TASK MATERIAL:
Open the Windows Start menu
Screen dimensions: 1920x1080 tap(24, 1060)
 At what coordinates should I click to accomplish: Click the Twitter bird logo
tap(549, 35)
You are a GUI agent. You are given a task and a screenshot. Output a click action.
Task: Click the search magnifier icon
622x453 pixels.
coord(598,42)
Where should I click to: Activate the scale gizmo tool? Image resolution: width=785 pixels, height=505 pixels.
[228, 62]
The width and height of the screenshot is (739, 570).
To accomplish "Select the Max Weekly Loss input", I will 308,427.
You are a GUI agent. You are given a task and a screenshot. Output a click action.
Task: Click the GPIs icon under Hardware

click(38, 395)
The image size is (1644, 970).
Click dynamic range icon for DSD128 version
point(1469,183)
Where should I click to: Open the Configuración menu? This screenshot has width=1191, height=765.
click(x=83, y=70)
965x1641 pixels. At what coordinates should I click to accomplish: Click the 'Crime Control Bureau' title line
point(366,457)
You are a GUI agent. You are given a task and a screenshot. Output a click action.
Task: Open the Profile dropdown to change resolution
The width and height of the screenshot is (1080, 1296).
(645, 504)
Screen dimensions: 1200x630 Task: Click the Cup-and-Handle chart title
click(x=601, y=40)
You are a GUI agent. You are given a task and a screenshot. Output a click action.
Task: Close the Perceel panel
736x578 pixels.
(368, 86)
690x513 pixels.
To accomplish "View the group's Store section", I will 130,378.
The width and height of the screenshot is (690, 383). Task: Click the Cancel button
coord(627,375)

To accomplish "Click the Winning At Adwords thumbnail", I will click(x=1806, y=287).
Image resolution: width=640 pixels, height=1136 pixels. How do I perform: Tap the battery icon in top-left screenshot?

AIM: Please reproduce the listing above, replacing every "GUI agent" with "interface agent" and leaving everything else unchanged.

ANSWER TO THE TASK:
Open the Windows Start menu
Screen dimensions: 1920x1080 tap(24, 1060)
 At what coordinates should I click to accomplish: Click the Twitter bird logo
tap(549, 35)
You are a interface agent. You are given a task and a screenshot. Output a click action.
Task: Click the search magnifier icon
622x453 pixels.
coord(598,42)
Where should I click to: Activate the scale gizmo tool? Image resolution: width=785 pixels, height=505 pixels.
[228, 62]
The width and height of the screenshot is (739, 570).
To accomplish "Select the Max Weekly Loss input", I will 308,427.
You are a interface agent. You are given a task and a screenshot. Output a click action.
Task: Click the GPIs icon under Hardware

click(38, 395)
The image size is (1644, 970).
Click dynamic range icon for DSD128 version
point(1469,183)
Where should I click to: Open the Configuración menu? This screenshot has width=1191, height=765.
click(x=83, y=70)
965x1641 pixels. At what coordinates should I click to accomplish: Click the 'Crime Control Bureau' title line
point(366,457)
You are a interface agent. You are given a task and a screenshot. Output a click action.
Task: Open the Profile dropdown to change resolution
The width and height of the screenshot is (1080, 1296).
(645, 504)
Screen dimensions: 1200x630 Task: Click the Cup-and-Handle chart title
click(x=601, y=40)
You are a interface agent. You are given a task and a screenshot. Output a click action.
Task: Close the Perceel panel
736x578 pixels.
(368, 86)
690x513 pixels.
To accomplish "View the group's Store section", I will 130,378.
The width and height of the screenshot is (690, 383). Task: Click the Cancel button
coord(627,375)

To accomplish "Click the Winning At Adwords thumbnail", I will click(x=1806, y=287).
Image resolution: width=640 pixels, height=1136 pixels. How do I perform: Tap the battery icon in top-left screenshot?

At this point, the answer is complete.